Electronics built into a car have always cost much more than those purchased from aftermarket suppliers. I’m old enough to remember when GM charged $500 for its top head unit back in the 1980s. This money, at least $1,000 in today’s dollars, got you a “graphic equalizer” and an auto-reverse tape deck with Dolby noise suppression. More recently nav systems have cost about $2,000 in the car even as the price of equally capable portable units fell to a tenth of this amount.
As I input pricing for the 2012 Chevrolet Equinox, I couldn’t help but notice that General Motors has replaced the navigation system in many of them, substituting an SD card-based unit for a hard disk drive-based unit. A touch screen also appears to take the place of voice activation with the new unit. The lower cost is passed on to the car buyer. The old unit listed for $2,145, the new one for $795. Still substantially more than a good portable unit, but no longer by an order of magnitude. On top of the price reduction, the card readers should be more durable than a disk drive.

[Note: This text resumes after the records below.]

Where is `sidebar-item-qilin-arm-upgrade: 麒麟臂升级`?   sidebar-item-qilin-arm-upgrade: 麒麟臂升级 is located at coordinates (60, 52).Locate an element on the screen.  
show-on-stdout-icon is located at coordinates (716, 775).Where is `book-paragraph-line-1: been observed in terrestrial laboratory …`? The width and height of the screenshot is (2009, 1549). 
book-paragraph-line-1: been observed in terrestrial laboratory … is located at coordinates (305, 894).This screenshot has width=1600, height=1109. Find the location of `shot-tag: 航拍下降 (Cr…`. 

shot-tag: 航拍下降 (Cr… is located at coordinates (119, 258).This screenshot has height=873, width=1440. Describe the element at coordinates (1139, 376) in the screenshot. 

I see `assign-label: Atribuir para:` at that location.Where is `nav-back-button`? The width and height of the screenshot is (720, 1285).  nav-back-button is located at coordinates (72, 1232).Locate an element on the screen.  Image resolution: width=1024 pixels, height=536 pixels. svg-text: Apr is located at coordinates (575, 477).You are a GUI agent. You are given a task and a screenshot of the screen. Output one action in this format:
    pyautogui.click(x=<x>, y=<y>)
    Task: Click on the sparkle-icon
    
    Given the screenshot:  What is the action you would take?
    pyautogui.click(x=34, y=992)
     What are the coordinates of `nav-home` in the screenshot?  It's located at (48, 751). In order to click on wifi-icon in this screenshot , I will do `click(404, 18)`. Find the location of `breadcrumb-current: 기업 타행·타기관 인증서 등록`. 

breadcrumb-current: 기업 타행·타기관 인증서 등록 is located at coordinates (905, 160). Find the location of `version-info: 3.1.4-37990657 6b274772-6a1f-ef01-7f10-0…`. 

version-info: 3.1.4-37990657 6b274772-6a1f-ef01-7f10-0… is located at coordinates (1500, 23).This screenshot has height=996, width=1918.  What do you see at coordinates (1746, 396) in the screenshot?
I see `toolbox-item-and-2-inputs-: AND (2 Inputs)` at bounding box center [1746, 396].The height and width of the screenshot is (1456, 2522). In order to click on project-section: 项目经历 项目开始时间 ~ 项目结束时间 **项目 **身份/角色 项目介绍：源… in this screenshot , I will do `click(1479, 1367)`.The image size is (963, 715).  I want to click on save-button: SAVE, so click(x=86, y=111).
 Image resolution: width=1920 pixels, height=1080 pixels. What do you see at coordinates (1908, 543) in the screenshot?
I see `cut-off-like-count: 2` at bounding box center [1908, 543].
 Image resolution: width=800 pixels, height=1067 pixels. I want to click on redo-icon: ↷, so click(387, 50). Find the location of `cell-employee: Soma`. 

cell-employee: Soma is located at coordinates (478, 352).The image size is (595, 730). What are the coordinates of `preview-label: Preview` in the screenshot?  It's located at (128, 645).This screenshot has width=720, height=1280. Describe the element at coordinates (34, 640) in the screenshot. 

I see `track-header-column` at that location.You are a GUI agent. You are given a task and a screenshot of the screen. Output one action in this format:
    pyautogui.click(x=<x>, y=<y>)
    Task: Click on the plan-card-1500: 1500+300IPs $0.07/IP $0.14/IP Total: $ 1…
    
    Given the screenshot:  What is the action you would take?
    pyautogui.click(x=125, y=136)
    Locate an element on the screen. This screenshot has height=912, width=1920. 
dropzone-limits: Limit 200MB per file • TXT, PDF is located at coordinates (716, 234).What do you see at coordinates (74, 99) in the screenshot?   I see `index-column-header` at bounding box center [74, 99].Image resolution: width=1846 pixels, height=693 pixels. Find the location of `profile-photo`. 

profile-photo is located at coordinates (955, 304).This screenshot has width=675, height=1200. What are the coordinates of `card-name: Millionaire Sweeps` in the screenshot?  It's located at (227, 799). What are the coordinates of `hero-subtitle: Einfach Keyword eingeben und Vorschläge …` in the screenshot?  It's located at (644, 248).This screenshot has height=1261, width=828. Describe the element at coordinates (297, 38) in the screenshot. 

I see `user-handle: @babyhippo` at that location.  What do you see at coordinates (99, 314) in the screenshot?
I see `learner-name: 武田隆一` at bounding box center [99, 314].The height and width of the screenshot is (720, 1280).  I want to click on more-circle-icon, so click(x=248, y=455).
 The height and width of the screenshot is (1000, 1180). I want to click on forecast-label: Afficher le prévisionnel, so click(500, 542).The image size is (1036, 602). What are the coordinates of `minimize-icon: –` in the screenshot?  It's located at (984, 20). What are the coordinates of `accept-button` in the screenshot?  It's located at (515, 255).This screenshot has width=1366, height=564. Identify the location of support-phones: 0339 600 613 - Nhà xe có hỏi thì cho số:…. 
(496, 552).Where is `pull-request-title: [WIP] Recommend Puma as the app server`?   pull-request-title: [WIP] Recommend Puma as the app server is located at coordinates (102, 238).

Also on the 2012 Chevrolet Equinox, GM is offering a new safety option, a forward collision alert bundled with a lane departure warning. Both should assist drivers whose attention is wavering. While both features have been available on luxury cars for a few years, the news here is that they’re available on a relatively inexpensive vehicle at a low price, only $295. Previously, forward collision warning was often a subsidiary feature to adaptive cruise control, as it relies on the same sensors. Judging from the lower price and absence of adaptive cruise control (which automatically maintains a set distance behind the car ahead), it seems like GM is using a less expensive, less sophisticated sensor. Not a problem, as long as it works. Avoid one moderate accident in the lives of every ten cars so equipped, and the option pays for itself. If they aren’t already, insurance companies should provide discounts.